Keep it simple

Don’t make ethical reasoning harder than it has to be

You can always count on the trolley-transplant problem to generate discussion, and I thank the many people who wrote in offering their take on a solution to last week’s column. If you didn’t read it, what follows won’t make any sense. You can find it at

First a little grammatical housekeeping. Several people were nice enough to point out to me that I should have said that the Salem witches were “hanged,” rather than “hung.” I thanked them for bringing it to my attention and was somewhat red-faced because I thought I knew better. But after a few days of breast-beating, I decided to see whether my contrition was called for.

Wouldn’t you know it? According to Webster, either form is acceptable. So I still appreciate the concern, but I recant all my contrition. The pedantic can still say “hanged” and the rest of you can say “hung.” I suppose if you’re at the wrong end of the rope, it really doesn’t matter.

I also didn’t mean to imply that Judith Jarvis Thomsom invented the trolley or transplant cases, but she did use them together very successfully in her work on rights. I also didn’t mean to put an errant “P” in her last name. I do know better than that.

- [Record excerpts]
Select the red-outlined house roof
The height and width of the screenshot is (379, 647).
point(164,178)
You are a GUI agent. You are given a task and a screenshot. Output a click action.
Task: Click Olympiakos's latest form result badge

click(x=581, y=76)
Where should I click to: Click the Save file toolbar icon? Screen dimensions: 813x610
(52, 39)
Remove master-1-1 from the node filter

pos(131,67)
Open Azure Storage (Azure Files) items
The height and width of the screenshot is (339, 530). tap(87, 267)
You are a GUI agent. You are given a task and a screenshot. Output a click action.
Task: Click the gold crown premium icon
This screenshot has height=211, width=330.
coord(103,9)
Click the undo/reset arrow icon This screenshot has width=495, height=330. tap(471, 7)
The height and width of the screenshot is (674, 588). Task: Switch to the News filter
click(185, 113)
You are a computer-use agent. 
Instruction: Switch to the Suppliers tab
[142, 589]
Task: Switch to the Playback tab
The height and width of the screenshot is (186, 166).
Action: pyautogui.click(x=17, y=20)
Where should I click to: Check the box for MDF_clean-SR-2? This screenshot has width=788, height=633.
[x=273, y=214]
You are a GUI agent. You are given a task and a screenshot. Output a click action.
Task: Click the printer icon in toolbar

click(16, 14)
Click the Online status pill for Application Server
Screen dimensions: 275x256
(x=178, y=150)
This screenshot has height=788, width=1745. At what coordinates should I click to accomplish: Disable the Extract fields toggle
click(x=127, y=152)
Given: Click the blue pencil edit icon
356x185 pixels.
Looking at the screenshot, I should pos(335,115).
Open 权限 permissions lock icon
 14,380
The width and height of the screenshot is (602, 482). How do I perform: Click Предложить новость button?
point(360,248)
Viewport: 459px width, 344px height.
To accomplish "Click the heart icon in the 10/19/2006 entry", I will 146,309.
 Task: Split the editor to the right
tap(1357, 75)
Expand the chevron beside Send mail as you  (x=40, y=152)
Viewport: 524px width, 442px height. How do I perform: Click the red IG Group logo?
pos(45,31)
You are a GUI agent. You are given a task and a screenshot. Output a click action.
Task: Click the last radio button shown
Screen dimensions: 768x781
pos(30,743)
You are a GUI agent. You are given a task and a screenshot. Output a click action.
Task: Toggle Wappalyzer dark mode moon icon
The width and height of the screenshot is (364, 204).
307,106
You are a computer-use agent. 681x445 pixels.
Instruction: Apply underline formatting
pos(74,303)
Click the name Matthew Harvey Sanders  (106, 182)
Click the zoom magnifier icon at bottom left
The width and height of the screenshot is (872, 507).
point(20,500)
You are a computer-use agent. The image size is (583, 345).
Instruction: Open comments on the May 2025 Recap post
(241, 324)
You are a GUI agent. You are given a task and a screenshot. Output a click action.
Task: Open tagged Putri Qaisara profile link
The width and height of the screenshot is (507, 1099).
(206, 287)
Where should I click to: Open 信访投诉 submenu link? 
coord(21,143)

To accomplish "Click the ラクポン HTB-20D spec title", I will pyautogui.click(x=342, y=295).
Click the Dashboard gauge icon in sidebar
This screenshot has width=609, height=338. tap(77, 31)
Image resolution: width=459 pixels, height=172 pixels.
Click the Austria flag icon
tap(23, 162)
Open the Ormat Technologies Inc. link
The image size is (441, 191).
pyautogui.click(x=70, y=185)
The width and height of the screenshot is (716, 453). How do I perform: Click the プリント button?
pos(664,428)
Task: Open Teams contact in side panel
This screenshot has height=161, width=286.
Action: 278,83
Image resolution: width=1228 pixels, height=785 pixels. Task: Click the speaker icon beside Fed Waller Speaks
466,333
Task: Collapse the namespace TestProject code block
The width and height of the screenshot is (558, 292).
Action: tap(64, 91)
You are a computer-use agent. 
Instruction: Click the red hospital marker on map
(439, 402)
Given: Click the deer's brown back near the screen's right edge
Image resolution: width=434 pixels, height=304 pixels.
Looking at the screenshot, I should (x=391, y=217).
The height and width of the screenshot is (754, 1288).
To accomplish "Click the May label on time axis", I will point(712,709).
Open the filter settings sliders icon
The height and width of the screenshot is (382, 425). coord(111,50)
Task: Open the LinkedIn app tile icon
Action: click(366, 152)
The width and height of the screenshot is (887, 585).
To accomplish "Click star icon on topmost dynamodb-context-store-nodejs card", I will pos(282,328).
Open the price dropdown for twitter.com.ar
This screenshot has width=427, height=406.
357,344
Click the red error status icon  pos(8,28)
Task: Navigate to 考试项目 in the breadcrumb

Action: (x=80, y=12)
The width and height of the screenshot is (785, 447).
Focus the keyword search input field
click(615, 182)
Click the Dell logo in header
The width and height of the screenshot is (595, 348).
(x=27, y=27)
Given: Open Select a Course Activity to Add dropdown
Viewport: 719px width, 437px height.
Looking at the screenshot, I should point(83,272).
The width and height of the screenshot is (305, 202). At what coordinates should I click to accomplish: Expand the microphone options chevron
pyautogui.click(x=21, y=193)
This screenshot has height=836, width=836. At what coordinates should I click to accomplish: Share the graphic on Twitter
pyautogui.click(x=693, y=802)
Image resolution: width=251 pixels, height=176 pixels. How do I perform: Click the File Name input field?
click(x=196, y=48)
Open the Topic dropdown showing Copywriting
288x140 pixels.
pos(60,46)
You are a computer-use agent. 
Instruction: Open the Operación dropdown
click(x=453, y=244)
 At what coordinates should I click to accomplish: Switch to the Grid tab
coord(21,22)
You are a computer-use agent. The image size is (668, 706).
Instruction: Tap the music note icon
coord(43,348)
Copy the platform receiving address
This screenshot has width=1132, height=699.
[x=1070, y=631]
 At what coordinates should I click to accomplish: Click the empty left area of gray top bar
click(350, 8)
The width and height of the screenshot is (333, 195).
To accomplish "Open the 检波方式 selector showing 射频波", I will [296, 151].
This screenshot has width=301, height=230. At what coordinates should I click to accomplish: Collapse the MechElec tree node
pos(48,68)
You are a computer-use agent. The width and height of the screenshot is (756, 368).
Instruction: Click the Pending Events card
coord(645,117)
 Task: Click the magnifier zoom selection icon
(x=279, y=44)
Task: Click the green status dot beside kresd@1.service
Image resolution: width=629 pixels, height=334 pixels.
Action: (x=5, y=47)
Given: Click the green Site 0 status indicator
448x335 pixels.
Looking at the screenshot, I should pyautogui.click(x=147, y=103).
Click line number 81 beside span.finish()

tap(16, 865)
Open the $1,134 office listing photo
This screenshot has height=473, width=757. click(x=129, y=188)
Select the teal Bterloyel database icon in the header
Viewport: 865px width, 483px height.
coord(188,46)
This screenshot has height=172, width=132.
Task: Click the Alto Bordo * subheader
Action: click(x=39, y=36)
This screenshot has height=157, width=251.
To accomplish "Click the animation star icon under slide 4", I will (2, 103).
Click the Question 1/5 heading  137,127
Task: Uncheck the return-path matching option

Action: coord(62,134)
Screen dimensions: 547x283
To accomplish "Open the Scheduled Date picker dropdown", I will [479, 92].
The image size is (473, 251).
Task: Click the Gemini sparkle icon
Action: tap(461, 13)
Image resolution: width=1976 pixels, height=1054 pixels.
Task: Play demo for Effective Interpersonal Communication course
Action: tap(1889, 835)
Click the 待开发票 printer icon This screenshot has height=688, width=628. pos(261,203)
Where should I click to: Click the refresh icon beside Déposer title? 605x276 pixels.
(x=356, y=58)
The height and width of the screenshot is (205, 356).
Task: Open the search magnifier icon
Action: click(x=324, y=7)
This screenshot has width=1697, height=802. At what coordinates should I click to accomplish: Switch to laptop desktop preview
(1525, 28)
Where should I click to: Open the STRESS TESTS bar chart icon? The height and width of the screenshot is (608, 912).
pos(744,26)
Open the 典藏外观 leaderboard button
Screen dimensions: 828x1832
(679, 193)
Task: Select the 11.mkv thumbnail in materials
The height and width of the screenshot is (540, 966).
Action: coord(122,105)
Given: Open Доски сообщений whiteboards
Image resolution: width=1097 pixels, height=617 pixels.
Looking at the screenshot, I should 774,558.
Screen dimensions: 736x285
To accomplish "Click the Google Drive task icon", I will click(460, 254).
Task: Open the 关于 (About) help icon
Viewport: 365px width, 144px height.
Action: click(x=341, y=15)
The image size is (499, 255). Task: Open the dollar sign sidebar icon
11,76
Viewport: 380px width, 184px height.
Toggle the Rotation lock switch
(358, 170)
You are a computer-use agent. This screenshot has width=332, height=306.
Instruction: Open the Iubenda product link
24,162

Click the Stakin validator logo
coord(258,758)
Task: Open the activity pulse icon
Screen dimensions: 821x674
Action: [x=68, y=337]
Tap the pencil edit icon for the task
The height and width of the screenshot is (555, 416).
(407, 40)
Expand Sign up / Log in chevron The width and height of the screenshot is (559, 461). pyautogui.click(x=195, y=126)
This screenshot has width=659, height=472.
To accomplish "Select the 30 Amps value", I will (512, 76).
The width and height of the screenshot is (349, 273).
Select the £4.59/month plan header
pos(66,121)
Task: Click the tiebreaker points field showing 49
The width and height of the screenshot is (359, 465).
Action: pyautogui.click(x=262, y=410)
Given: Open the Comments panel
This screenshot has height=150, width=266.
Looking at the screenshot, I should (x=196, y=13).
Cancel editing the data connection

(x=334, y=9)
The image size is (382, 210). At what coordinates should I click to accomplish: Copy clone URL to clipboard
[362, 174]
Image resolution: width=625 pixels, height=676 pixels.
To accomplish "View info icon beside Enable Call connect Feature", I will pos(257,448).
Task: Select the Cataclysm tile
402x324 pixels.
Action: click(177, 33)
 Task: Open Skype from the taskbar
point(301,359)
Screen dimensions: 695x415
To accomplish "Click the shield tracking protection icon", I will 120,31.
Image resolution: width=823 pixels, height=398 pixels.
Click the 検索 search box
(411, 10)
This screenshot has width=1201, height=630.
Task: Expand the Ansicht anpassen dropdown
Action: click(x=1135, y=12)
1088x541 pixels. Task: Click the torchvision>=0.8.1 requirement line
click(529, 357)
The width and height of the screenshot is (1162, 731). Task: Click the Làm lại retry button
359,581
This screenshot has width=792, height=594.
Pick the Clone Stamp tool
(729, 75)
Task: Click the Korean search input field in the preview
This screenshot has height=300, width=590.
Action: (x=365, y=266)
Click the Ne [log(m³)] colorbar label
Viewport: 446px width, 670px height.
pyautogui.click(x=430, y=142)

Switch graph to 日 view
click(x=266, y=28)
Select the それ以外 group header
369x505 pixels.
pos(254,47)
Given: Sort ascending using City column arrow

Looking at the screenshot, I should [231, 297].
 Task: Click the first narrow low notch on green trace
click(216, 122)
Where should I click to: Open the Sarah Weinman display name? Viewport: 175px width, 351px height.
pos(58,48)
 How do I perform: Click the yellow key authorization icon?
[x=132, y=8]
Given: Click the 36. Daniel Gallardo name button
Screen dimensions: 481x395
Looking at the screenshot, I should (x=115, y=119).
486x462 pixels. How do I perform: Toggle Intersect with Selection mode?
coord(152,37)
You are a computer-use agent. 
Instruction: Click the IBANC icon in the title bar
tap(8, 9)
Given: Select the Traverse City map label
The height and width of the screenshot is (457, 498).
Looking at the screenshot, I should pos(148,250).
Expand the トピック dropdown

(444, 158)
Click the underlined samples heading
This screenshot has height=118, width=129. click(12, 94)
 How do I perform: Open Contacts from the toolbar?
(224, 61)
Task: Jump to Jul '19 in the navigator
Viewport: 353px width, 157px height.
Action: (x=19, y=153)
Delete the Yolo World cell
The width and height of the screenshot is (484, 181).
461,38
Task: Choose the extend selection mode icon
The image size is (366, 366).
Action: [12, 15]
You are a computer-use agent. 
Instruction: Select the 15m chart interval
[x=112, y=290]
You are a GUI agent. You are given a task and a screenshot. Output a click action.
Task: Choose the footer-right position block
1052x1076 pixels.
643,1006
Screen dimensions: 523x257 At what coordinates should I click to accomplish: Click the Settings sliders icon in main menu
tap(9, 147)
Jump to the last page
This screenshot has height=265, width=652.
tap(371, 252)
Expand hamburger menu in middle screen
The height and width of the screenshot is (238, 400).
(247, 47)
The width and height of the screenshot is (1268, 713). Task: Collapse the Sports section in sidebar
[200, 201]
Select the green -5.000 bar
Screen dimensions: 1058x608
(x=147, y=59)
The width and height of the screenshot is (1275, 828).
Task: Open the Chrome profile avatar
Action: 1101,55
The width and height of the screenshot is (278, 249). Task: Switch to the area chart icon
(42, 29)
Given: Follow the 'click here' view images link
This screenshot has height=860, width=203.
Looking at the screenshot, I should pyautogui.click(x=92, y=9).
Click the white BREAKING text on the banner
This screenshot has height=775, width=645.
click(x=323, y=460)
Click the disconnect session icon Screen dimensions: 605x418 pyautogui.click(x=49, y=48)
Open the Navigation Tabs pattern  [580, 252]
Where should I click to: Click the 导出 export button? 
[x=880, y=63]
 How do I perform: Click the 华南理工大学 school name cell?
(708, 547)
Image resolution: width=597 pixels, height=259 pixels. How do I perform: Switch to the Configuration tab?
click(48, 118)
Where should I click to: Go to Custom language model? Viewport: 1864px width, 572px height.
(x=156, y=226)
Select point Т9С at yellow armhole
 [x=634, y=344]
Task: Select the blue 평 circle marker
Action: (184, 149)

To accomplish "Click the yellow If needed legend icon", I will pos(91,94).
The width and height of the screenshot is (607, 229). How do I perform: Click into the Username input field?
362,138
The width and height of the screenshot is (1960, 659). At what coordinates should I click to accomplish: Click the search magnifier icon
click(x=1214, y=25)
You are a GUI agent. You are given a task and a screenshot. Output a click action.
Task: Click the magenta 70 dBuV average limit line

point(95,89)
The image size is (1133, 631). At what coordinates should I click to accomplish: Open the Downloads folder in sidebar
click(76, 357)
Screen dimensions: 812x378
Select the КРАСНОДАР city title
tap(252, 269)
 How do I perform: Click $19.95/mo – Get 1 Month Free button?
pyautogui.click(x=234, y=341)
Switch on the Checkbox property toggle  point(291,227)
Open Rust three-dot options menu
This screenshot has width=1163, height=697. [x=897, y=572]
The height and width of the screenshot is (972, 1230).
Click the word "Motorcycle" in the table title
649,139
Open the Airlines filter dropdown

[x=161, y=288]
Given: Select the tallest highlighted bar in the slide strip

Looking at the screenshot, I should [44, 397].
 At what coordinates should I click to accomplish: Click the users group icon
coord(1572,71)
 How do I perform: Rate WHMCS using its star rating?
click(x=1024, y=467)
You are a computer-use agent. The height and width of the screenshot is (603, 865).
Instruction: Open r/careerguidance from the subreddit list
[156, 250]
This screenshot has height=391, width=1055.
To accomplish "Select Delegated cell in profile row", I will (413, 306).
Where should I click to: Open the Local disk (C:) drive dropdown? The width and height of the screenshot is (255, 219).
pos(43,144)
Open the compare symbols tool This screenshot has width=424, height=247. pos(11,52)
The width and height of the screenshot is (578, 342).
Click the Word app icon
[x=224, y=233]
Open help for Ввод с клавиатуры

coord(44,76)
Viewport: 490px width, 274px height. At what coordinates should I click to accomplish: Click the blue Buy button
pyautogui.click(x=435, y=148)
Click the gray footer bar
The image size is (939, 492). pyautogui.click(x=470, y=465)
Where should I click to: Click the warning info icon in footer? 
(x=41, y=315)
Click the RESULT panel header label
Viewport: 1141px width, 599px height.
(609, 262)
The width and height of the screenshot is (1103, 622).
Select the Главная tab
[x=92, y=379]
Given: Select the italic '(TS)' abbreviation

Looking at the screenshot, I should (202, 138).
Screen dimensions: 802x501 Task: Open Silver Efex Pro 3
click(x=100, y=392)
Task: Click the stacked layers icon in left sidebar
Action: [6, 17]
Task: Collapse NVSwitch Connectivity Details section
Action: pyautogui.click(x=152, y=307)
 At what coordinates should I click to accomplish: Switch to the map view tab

- [Exercise details] Transcribe the entire "Keep it simple" column from the top of the page word for word, keeping every line and punctuation mark unchanged.

- [Reply to the exercise]
Keep it simple

Don’t make ethical reasoning harder than it has to be

You can always count on the trolley-transplant problem to generate discussion, and I thank the many people who wrote in offering their take on a solution to last week’s column. If you didn’t read it, what follows won’t make any sense. You can find it at

First a little grammatical housekeeping. Several people were nice enough to point out to me that I should have said that the Salem witches were “hanged,” rather than “hung.” I thanked them for bringing it to my attention and was somewhat red-faced because I thought I knew better. But after a few days of breast-beating, I decided to see whether my contrition was called for.

Wouldn’t you know it? According to Webster, either form is acceptable. So I still appreciate the concern, but I recant all my contrition. The pedantic can still say “hanged” and the rest of you can say “hung.” I suppose if you’re at the wrong end of the rope, it really doesn’t matter.

I also didn’t mean to imply that Judith Jarvis Thomsom invented the trolley or transplant cases, but she did use them together very successfully in her work on rights. I also didn’t mean to put an errant “P” in her last name. I do know better than that.